▸ Text section:
As for financial institutions, the Nationwide Building Society is April was reported to have developed a prototype within a mobile banking app, which could provide an extra layer of behavioral biometrics security by recognizing unique patterns from people’s natural interactions with their smartphone or tablet. That app has won a retail Banking Award later in May. The prototype was developed by Nationwide’s “innovation team” in partnership with technology companies BehavioSec and Unisys. It gives people a certain percentage score. People would have to achieve a certain percentage likeness to the way they personally use their phone or tablet to get the go-ahead within the app.

  • Early Warnings/Zelle

Banks’ answer to Venmo and PayPal, Zelle was recently reported to be adding behavioral biometrics to increase its security. Early Warning and behavioral biometrics provider NuData Security has formed a strategic alliance to further protect the banks’ real-time money transfers.

▸ The data:
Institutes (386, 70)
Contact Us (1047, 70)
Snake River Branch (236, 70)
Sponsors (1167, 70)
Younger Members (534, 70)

▸ Exercise description:
Reproduce the entire passage on behavioral biometrics in banking. The items come from a different source than the passage on behavioral biometrics.

▸ Response below:
As for financial institutions, the Nationwide Building Society is April was reported to have developed a prototype within a mobile banking app, which could provide an extra layer of behavioral biometrics security by recognizing unique patterns from people’s natural interactions with their smartphone or tablet. That app has won a retail Banking Award later in May. The prototype was developed by Nationwide’s “innovation team” in partnership with technology companies BehavioSec and Unisys. It gives people a certain percentage score. People would have to achieve a certain percentage likeness to the way they personally use their phone or tablet to get the go-ahead within the app.

  • Early Warnings/Zelle

Banks’ answer to Venmo and PayPal, Zelle was recently reported to be adding behavioral biometrics to increase its security. Early Warning and behavioral biometrics provider NuData Security has formed a strategic alliance to further protect the banks’ real-time money transfers.